Porque reaccionar a la palabra «bebé» es prueba de que realmente es «bebé».
“No puedes decir que este puesto es tuyo para siempre. ¿Qué pasó con tu padre o tu hermano?”
En el momento en que Shim Jiyoon escuchó esas palabras, lo comprendió.
La persona que presionó al gobierno estadounidense debió ser Moon Heeyoung.
¿Entonces por qué?
Fue sencillo. Cortar la cola.
Shim Taeseong se vio obligado a confesar todo tipo de crímenes para que C&M pudiera escapar.
Moon Heeyoung se levantó de su asiento y, con el dorso de la mano, le bajó la mejilla a la impasible Shim Jiyoon.
“Parece que nuestra bebé se sorprendió mucho. Viendo esto, parece que la niña realmente quería este Gremio Baekho. Bueno… El asiento es cómodo y la vista es buena… Creo que te ves mejor que Shim Taeseong. Aquí. Aquí.”

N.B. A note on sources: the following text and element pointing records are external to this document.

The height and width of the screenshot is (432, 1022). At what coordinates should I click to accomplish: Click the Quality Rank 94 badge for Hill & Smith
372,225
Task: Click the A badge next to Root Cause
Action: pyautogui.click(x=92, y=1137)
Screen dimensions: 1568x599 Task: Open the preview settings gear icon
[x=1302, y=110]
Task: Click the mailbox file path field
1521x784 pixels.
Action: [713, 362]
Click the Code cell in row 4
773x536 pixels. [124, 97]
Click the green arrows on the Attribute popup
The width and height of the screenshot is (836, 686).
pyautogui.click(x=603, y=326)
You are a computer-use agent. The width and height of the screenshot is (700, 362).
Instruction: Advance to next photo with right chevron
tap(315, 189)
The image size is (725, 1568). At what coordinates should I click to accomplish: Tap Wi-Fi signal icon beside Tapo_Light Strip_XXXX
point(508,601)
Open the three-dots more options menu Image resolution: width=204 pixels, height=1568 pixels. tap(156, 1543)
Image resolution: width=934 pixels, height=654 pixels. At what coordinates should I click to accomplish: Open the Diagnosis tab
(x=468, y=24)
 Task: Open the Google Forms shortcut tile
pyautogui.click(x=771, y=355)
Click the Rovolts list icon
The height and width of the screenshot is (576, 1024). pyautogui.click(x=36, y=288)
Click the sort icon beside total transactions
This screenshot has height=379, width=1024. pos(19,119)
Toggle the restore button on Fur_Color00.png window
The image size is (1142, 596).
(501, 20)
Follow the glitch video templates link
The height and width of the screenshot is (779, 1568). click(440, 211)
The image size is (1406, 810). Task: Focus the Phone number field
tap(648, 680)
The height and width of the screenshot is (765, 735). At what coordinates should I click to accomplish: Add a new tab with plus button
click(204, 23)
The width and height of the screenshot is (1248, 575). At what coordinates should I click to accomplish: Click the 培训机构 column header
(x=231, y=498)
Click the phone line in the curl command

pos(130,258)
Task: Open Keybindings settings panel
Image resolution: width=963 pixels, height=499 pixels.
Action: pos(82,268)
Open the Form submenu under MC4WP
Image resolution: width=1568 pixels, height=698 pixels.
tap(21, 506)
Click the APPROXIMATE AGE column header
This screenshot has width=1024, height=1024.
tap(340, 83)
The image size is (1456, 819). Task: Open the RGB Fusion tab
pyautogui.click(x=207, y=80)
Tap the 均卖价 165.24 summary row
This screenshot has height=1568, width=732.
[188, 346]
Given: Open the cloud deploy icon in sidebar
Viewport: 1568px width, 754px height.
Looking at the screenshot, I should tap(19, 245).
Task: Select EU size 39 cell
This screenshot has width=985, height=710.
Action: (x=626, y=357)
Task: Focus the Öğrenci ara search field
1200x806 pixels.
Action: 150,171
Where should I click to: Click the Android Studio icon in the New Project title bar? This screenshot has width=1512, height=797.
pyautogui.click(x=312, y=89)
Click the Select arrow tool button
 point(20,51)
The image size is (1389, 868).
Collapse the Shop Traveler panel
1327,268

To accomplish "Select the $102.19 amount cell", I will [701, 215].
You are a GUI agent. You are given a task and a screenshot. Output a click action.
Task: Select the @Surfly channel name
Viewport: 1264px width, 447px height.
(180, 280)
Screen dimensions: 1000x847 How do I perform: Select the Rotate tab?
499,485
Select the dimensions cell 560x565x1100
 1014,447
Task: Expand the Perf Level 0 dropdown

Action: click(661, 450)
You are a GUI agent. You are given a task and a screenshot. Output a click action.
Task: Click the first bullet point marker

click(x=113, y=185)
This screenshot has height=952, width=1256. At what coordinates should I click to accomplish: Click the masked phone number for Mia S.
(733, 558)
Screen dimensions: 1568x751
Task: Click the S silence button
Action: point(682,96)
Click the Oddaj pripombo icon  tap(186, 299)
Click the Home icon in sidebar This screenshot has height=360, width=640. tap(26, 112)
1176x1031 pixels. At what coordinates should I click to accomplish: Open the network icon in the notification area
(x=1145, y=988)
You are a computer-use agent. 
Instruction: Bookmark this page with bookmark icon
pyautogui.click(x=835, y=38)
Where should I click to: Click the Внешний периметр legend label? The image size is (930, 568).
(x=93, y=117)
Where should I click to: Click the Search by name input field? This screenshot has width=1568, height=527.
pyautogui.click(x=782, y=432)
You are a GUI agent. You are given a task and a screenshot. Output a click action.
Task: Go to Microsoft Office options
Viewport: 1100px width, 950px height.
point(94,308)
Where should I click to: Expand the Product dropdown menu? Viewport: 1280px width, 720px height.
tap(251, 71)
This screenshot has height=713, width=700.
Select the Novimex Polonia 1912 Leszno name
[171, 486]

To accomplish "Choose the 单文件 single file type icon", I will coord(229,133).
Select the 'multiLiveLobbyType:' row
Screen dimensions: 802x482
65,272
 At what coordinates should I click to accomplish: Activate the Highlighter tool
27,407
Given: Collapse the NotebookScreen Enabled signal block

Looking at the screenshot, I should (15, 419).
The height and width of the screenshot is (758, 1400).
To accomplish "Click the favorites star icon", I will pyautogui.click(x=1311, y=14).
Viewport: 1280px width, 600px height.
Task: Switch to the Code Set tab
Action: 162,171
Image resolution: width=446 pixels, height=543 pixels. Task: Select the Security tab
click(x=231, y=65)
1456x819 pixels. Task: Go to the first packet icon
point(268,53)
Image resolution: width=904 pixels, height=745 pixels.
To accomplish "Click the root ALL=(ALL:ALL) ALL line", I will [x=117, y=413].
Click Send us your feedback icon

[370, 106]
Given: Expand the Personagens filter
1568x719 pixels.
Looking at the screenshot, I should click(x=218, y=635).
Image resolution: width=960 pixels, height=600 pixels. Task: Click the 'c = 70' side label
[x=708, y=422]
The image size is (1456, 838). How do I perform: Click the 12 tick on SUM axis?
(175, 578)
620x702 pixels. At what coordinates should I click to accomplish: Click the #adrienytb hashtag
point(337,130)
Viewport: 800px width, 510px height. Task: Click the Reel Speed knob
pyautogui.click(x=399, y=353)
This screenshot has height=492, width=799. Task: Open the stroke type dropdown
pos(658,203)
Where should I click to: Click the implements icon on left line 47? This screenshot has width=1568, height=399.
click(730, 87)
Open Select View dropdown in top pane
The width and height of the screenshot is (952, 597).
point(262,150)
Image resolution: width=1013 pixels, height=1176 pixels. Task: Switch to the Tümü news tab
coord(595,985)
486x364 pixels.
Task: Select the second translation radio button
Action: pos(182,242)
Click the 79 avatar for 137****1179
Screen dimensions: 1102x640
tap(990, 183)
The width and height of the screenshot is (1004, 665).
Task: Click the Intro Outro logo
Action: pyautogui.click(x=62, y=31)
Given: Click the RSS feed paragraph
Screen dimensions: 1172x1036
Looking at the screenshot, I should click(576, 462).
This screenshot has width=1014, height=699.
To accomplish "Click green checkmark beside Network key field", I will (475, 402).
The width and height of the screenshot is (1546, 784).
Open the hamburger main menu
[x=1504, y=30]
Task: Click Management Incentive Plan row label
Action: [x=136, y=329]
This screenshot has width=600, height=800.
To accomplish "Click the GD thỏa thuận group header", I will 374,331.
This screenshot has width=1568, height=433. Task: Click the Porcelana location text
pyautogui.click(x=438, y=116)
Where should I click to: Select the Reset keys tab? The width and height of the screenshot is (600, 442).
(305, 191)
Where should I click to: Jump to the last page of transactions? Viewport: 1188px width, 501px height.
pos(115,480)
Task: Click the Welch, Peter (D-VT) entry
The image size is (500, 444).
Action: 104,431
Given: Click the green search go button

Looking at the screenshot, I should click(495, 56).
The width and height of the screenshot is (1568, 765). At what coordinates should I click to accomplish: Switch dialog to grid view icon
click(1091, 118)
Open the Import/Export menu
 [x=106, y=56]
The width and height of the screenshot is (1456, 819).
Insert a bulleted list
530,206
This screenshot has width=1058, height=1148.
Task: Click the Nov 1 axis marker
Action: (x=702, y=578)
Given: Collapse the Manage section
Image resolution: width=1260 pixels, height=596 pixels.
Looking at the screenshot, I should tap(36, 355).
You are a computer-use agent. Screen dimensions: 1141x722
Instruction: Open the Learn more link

Los ojos de Moon Heeyoung brillaban.
Existía una fuerte amenaza de que ella podía ceder o retirar este puesto en cualquier momento.
Aunque Shim Jiyoon tenía ganas de apretar los dientes, por el momento se contuvo y habló en voz baja.
«…¿Qué deseas?»
“¿Qué quiero? Bueno… es sencillo.”
Las comisuras de los labios de Moon Hee-young se curvaron hacia arriba.
“Parece que nuestros adorables bebés se llevan bien. Tú y… Junghyo. Y hay un juguete divertido para Junghyo.”
Moon Heeyoung pasó la mano por la placa con el nombre del líder del gremio Baekho que tenía en su escritorio.
“Pensé que sería genial poder unirme a la casita de juegos con la que estás jugando con ese juguete. A mí también me gustan ese tipo de juguetes. Un hotel que conecta con todas las mazmorras del mundo. ¿Qué divertido, verdad?… Podría hacerte viajar a un mundo desconocido en lugar de a una mazmorra.”
…!
Apretó los puños en cuanto oyó esas palabras.
Si se trataba de un oponente al que podía vencer por la fuerza, quería matarlo de inmediato arrojándolo por la ventana.
¿Cómo te atreves a mirar… el hotel del jefe?
“No hay motivo para enfadarse tanto. No intento quitarles ese hotel. Por un momento, también quiero tomarlo prestado. Porque Junghyo no quiere enseñarme el hotel dentro del calabozo. ¿No hay manera?”
“…Aunque lo supiera, no tendría ninguna razón para decírtelo.”
Fue un comentario ingenioso.
Moon Heeyoung se molestó un poco.
Debido a Shim Ji-yoon, ella solo responde con palabras que dificultan determinar su verdad utilizando su habilidad ‘Balanza de la Justicia’.
Ahora bien, ¿debería intentar usar un poco más de fuerza?
No era propio de ella tomar el camino fácil.
“Parece que te he complicado las cosas, así que déjame facilitarte un poco las cosas, cariño. Voy a descontar la cantidad total invertida por C&M del Gremio Baekho. El Gremio Baekho se encuentra en una situación en la que tiene que devolver todo ese dinero de golpe, incluso si eso significa quitarse y vender toda la armadura del Maestro Hwang Misoon, que le fue entregada a Yoojun. Veamos hasta dónde llega el Gremio Baekho, que está en una situación precaria, ocupando el segundo lugar en el país. Ahora bien, incluso si hago esto, ¿todavía no se te ocurre cómo entrar al hotel?”
Unos ojos astutos, como los de una serpiente, sonrieron.
Fue entonces cuando sonó el teléfono móvil de Moon Heeyoung.
Heeyoung ignoró a Shim Jiyoon, quien la miraba con odio, y sacó su teléfono celular.
“Lo siento. Puede que sea un mensaje de texto de un ex amante.”
Sin embargo, el texto no pertenecía a la expareja.
junghyo
¿Nos vemos en el hotel?
Me pongo en contacto contigo primero porque siento que te vas a esforzar mucho por molestar a la gente que me rodea.